Miami’s new mayor, Eileen Higgins, takes housing agenda to Washington
  • Sumo

And La Gringa gets a seat at the national table

Just over a month after Miami Mayor Eileen Higgins was elected in a historic and competitive race, La Alcaldesa II is packing her blazer and her housing talking points for Washington D.C.

The former Miami-Dade county commissioner — now Miami’s first female mayor — will attend the U.S. Conference of Mayors winter meeting that started Wednesday, joining big-city mayors swapping war stories about housing shortages, crumbling infrastructure, and how to do more with less while Congress does… whatever it’s doing.

But Higgins won’t just be sitting in the audience nodding along. She’s been appointed Vice Chair of the Conference’s Community Development and Housing Committee, a national perch that lets her help shape the mayoral agenda on housing affordability and neighborhood revitalization. She takes the chairmanship over from Toledo Mayor Wade Kapszukiewicz.

Read related: A beautiful beginning: Eileen Higgins sworn in as Miami mayor; now what?

USCM President and Oklahoma City Mayor David Holt praised Higgins’ “practical, innovative leadership,” saying she’ll help advance solutions that strengthen neighborhoods and meet housing needs. Translation: Miami’s mayor now has a microphone in a national room where housing policy wish lists get drafted before being walked over to Capitol Hill.

But does Holt, a Republican mayor, really know her? Or has he just read her press releases?

It is true that for Higgins, this is familiar terrain. Long before she took the City of Miami’s top job, she built her political brand in Miami-Dade around fast-tracking affordable housing approvals, pushing transit-linked development, protecting renters, and unlocking public land for residential construction. She has proudly cited thousands of affordable and workforce units planned or preserved under her watch, including the 70 units at the Magnus project in Brickell (photo left).

Supporters call it urgency. Critics call it developer-friendly velocity. Either way, housing is her signature issue — and now she’s exporting that signature beyond county lines.

“I’m especially grateful to serve as vice chair of the Community Development and Housing Committee, because building stronger neighborhoods and expanding access to safe, affordable housing are core priorities for Miami and my administration,” Higgins said in a statement. “I look forward to bringing Miami’s experience and our city’s priorities to the national table, and to partnering with fellow mayors to deliver real, practical results for residents.”

Read related: La Gringa Eileen Higgins makes history with Miami mayoral election victory

That “experience,” however, includes a city where rents continue to soar, homeownership drifts further out of reach for working families, and every commission meeting on zoning now comes with a side of public outrage. It includes projects where a small fraction of units are promised for “workforce housing” that is reserved for residents who make a maximum of $95,000 a year.

If nothing else, Higgins arrives in Washington with real-world battle scars — and a city watching to see whether national influence translates into local relief.

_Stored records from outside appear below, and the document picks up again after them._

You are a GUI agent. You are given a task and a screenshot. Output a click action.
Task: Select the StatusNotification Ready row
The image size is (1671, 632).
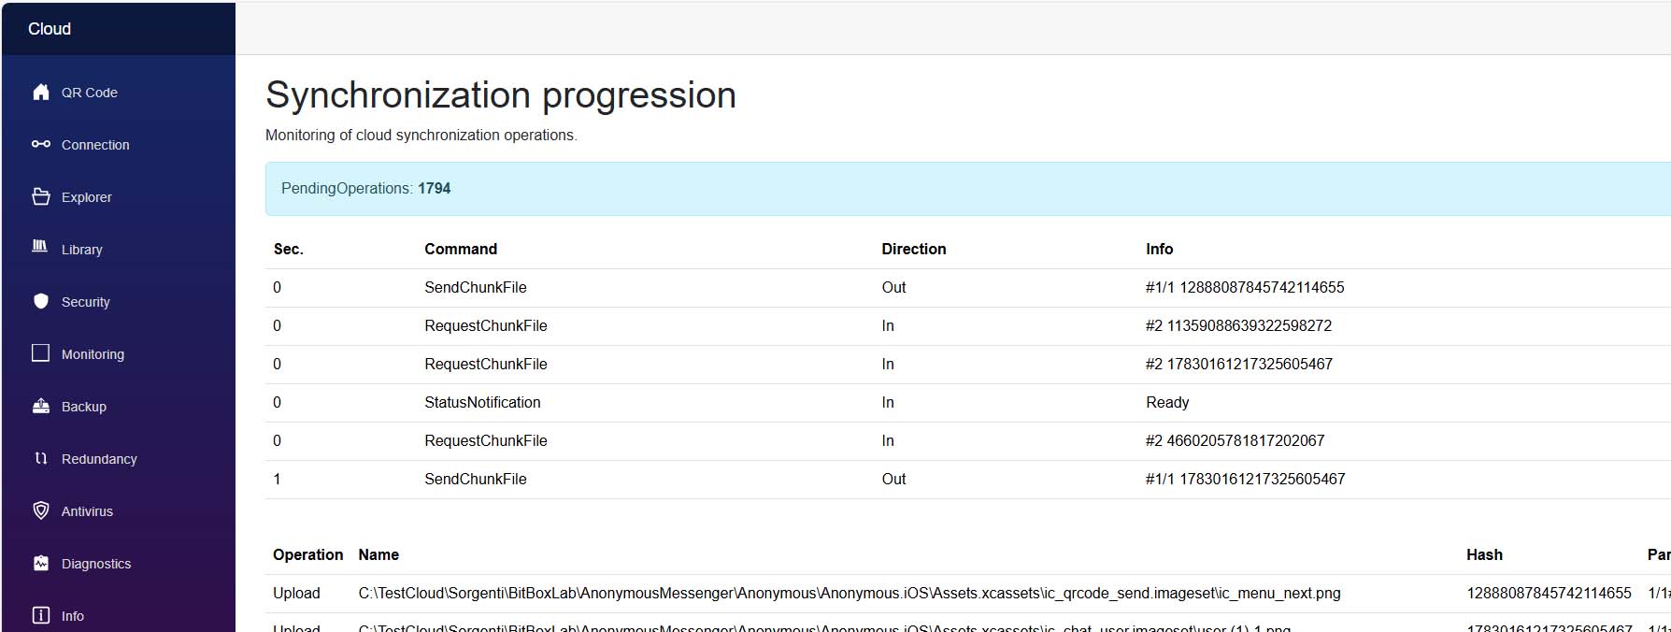[x=968, y=403]
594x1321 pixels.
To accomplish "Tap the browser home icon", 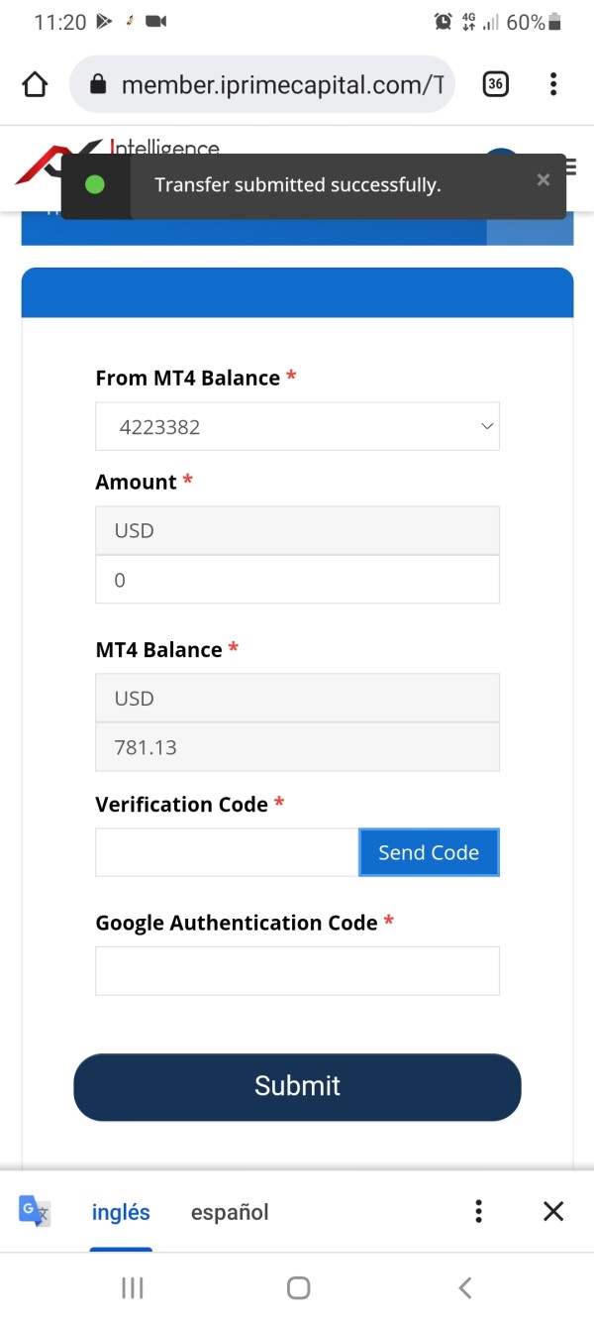I will pyautogui.click(x=35, y=85).
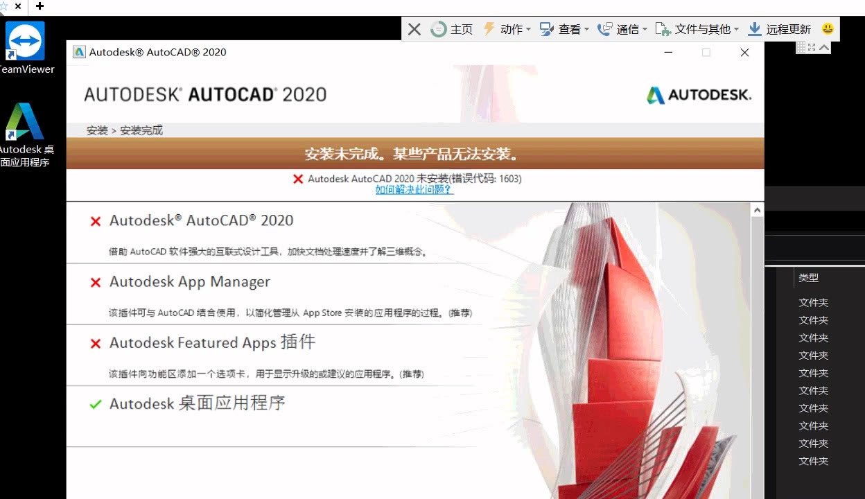Close the TeamViewer session with the toolbar X

414,29
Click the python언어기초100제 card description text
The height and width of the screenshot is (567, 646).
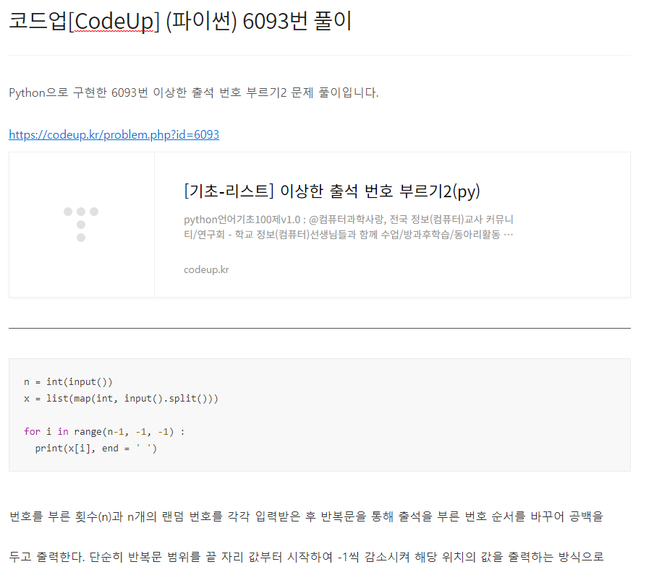[349, 227]
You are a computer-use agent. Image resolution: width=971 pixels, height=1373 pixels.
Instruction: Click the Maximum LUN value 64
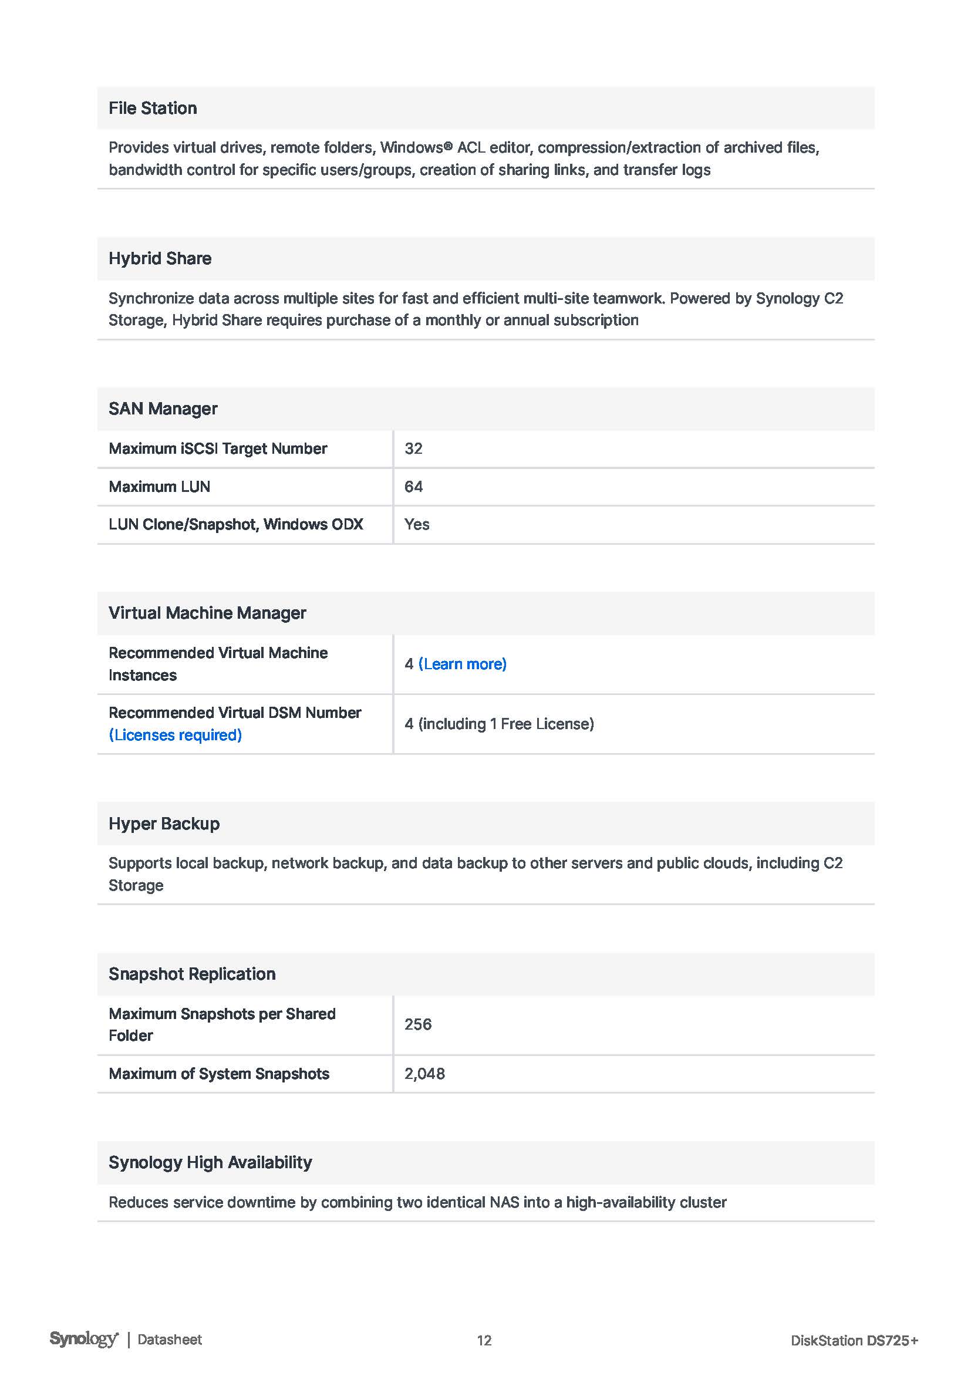413,487
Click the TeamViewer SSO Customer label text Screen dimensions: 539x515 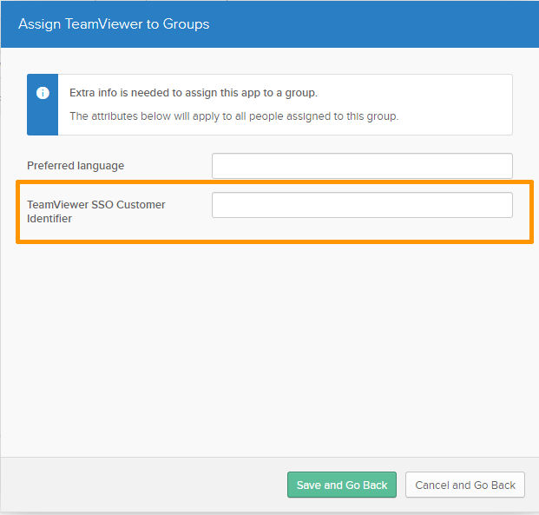[96, 205]
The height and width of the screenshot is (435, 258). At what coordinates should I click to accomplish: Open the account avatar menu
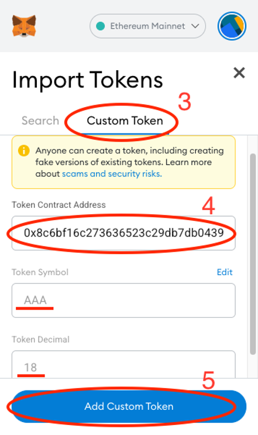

The U.S. Conference of Mayors bills itself as nonpartisan, collaborative, and solutions-oriented. Which is Washington speak for: mayors talking, Congress listening selectively, and everyone hoping someone else picks up the tab.

Still, for Miami, the symbolism matters. A mayor whose political rise was built on mobility and housing policy now holds a national housing leadership role. Higgins isn’t just attending the conversation — she’s helping write the agenda.

Now the question back home is simpler: Will the trip bring Miami new tools to fix its affordability crisis — or just another glossy group photo for the mayor’s press kit?